Patients enrolled in Medicaid have worse survival rates than those with private insurance or even no insurance at all, according to a new study focused on Ohio Medicaid recipients published in the journal Cancer.
Researchers Siran Koroukian, Paul Bakaki, and Derek Raghavan compared survival and five-year mortality with Medicaid status in more than 11,000 Ohio adults aged 15 to 54 years and diagnosed in the years 1996-2002 with eight highly treatable cancers. They also sorted the Medicaid enrollees into two categories—those enrolled at the time of their diagnosis and those enrolled afterwards—to get more insight into how coverage impacts outcomes.
The researchers found that compared with non-Medicaid recipients, patients in the Medicaid pre-diagnosis and peri/post-diagnosis groups experienced unfavorable survival outcomes. Of the non-Medicaid patients, fewer than one in 10 died within five years of their cancer diagnosis, whereas more than one in five Medicaid patients died during that period.
Consistent With Other Research
According to Raghavan, who undertook the research while working at the Cleveland Clinic and now heads the Levine Cancer Institute in North Carolina, the team’s research illustrates how Medicaid can fall short of providing sufficient care.
“While Medicaid is potentially lifesaving, it is better to be able to support yourself and have insurance that protects at a higher level than just Medicaid,” Raghavan said in a press statement.
Devon Herrick, a senior fellow with the National Center for Policy Analysis, says Raghavan’s findings are consistent with other research.

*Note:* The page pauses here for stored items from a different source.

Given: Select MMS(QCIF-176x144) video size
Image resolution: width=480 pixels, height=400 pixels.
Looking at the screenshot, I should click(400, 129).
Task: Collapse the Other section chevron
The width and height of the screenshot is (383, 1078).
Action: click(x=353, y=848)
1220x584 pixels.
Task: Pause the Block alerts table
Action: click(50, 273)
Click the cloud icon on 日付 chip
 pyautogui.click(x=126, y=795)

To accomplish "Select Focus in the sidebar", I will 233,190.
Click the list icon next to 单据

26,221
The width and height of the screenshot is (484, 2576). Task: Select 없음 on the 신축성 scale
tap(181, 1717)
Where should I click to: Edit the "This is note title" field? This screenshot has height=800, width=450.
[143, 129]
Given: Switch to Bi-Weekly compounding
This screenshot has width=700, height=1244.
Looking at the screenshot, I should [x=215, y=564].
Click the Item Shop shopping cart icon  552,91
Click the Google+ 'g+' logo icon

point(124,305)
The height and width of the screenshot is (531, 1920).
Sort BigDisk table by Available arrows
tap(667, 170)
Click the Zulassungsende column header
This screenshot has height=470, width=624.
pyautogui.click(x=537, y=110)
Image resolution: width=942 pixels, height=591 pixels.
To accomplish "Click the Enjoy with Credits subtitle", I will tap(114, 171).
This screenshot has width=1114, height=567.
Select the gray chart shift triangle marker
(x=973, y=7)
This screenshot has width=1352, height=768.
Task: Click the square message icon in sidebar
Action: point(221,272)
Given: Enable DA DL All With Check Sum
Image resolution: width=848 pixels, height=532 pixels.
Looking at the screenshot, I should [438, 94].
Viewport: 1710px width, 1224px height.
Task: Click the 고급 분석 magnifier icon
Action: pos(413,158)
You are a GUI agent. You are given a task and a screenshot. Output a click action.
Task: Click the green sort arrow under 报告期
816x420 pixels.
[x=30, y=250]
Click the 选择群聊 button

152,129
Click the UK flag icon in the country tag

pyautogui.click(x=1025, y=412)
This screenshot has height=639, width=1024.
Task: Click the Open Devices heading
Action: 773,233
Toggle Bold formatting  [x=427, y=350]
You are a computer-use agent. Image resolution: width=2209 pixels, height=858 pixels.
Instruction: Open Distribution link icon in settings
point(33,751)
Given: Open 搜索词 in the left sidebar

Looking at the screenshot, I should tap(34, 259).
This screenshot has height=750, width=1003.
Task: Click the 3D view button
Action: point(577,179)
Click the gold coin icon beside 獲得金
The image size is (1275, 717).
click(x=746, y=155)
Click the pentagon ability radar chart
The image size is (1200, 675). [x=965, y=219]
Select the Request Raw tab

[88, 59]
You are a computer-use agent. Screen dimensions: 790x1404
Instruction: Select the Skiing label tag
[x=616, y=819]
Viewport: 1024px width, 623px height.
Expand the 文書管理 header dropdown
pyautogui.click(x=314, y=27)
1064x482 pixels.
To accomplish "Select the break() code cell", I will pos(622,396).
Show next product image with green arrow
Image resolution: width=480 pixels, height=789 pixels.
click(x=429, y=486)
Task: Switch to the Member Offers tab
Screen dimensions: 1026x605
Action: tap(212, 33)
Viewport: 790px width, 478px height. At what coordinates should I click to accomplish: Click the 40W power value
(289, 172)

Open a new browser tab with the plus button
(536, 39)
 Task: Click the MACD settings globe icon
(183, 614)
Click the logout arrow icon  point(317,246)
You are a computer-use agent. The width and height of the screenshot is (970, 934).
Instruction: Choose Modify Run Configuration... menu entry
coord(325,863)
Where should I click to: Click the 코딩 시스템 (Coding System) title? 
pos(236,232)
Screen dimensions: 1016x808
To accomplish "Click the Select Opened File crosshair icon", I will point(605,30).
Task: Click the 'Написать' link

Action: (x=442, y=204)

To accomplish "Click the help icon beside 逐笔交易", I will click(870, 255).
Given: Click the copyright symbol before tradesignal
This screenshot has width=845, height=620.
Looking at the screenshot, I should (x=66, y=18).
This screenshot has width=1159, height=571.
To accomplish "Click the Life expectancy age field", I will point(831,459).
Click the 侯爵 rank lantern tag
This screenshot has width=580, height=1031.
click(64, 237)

“Dr. Raghavan is observing what many others have found: Medicaid is inferior to private coverage. Several studies have found Medicaid enrollees have a tougher time getting physician appointments than either the uninsured or the privately insured. Doctors who accept Medicaid patients are sometimes ‘Medicaid mills’ that run patients through [the system] like cattle through a corral,” explained Herrick.
Harder Time Finding a Doctor
Herrick notes the Medicaid program does not guarantee enrollees timely access to high-quality care because reimbursements are so low many physicians will not treat Medicaid patients.
“Theoretically, Medicaid enrollees are eligible for the same cancer care as the privately insured. However, some doctors will not accept Medicaid, so Medicaid enrollees have a harder time finding a doctor and often have to accept whoever they find regardless of reputation or experience,” said Herrick.
Obama’s Law Expands Medicaid
Dr. Karin Rhodes, who directs the Division of Health Policy Research at the University of Pennsylvania School of Medicine in Philadelphia, says this study indicates the need for President Obama’s health care law.
“It is actually the impact of being uninsured. This really highlights the importance of fully implementing the Affordable Care Act (PPACA) and getting everybody fully insured,” she told Reuters.
Herrick, however, says Rhodes’s argument “is rather short-sighted given that half of those expected to gain coverage under the PPACA will be covered by Medicaid.”
“Past research has found that between half and three-quarters of people newly covered after a Medicaid expansion were previously insured with private coverage. Some of these newly eligible under PPACA will succumb to the temptation of free coverage and find they have less access to care when they need it,” Herrick explained.